▸ Data for processing
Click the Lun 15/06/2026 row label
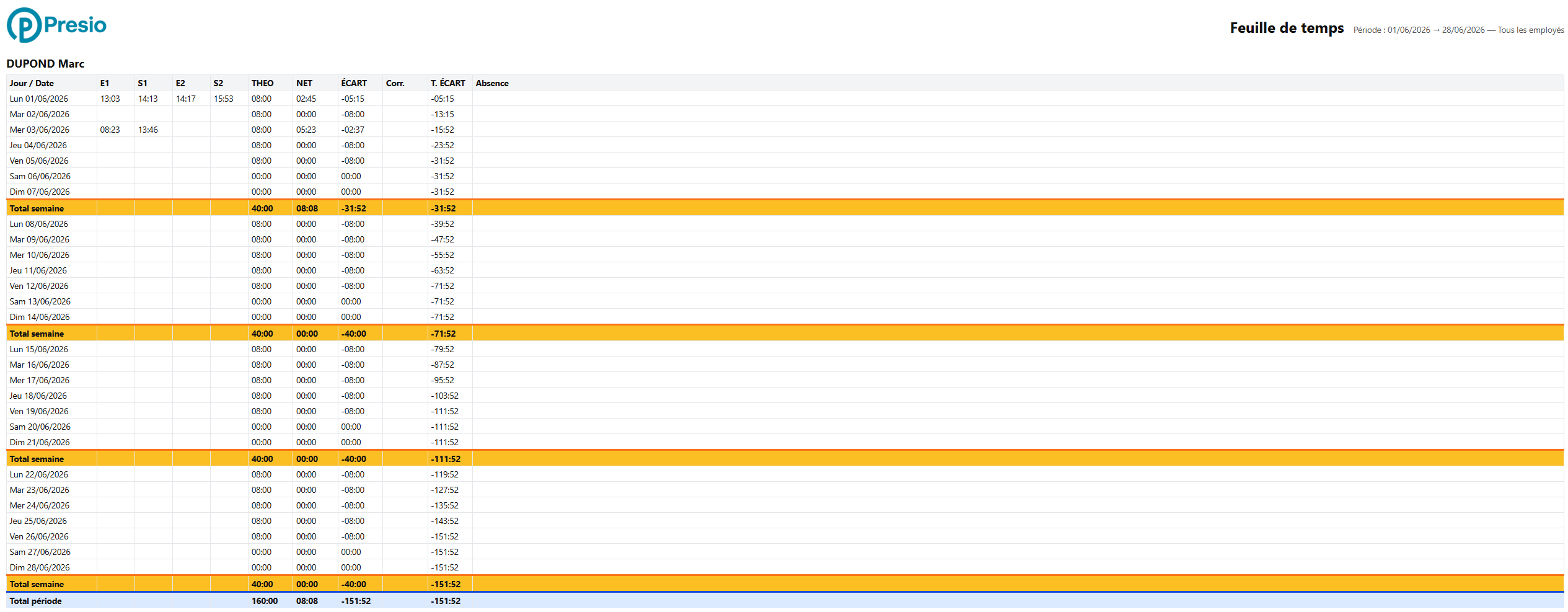This screenshot has height=612, width=1568. pos(39,349)
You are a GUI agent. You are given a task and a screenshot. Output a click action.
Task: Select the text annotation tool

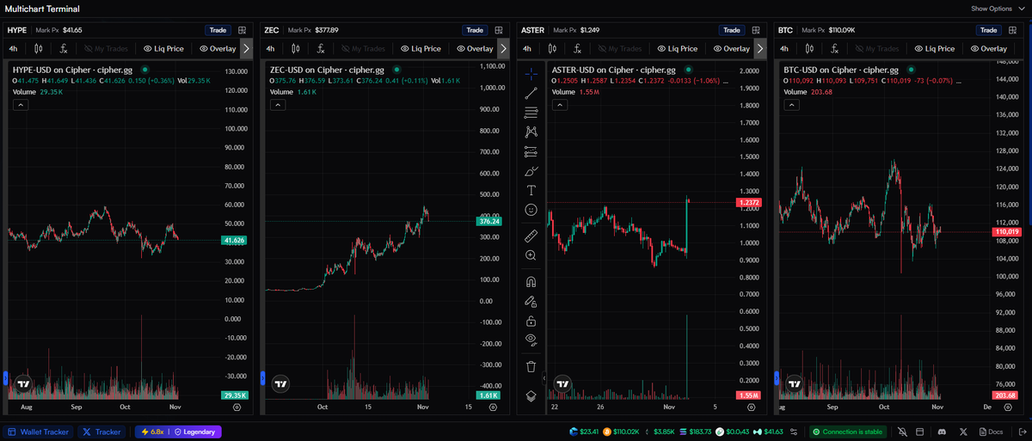(531, 190)
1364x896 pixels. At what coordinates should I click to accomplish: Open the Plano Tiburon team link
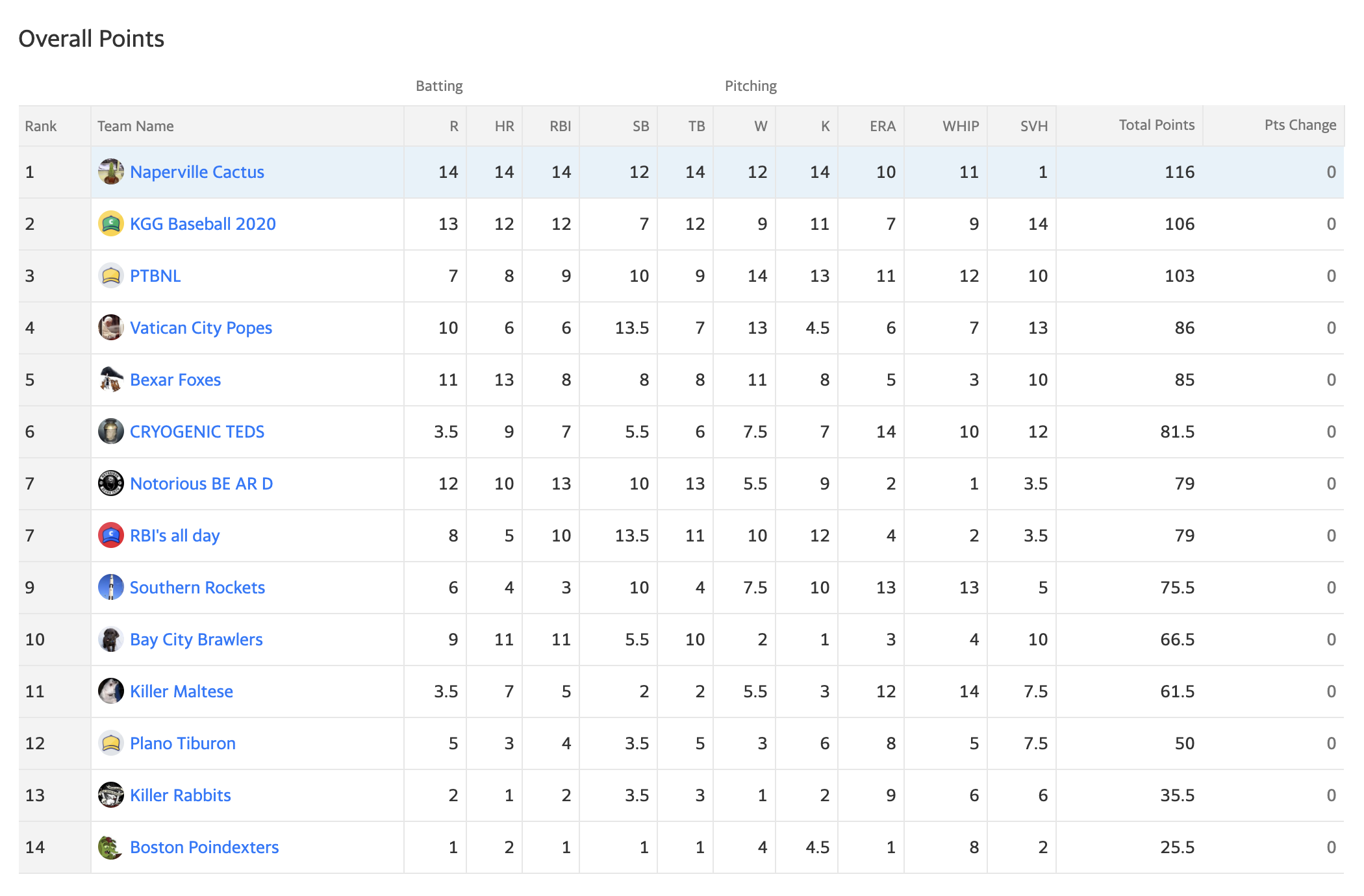(183, 743)
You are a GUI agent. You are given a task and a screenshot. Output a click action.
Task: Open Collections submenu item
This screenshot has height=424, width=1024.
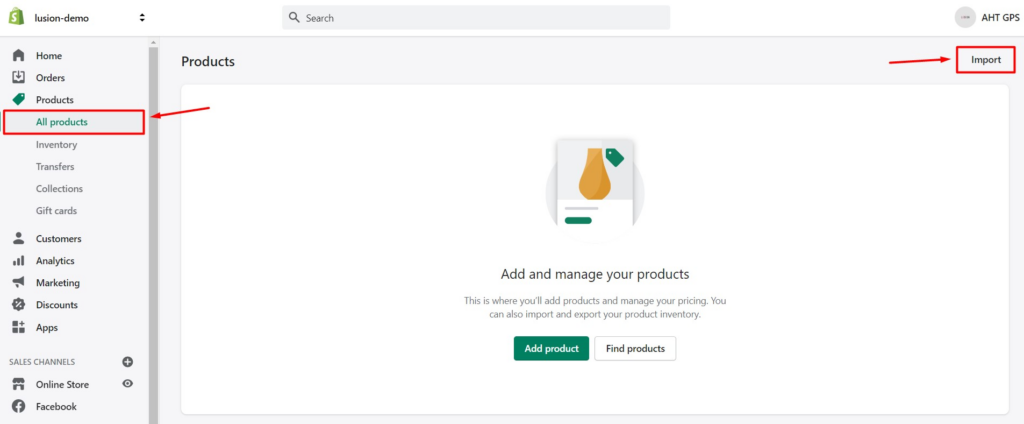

▸ Problem description
Skip the pictures, then write out every entry exactly.

▸ Answer section
Click the Lun 15/06/2026 row label
This screenshot has height=612, width=1568. pos(39,349)
You are a GUI agent. You are given a task and a screenshot. Output a click action.
Task: Select the text annotation tool

(531, 190)
1364x896 pixels. At what coordinates should I click to accomplish: Open the Plano Tiburon team link
(183, 743)
You are a GUI agent. You are given a task and a screenshot. Output a click action.
Task: Open Collections submenu item
This screenshot has height=424, width=1024.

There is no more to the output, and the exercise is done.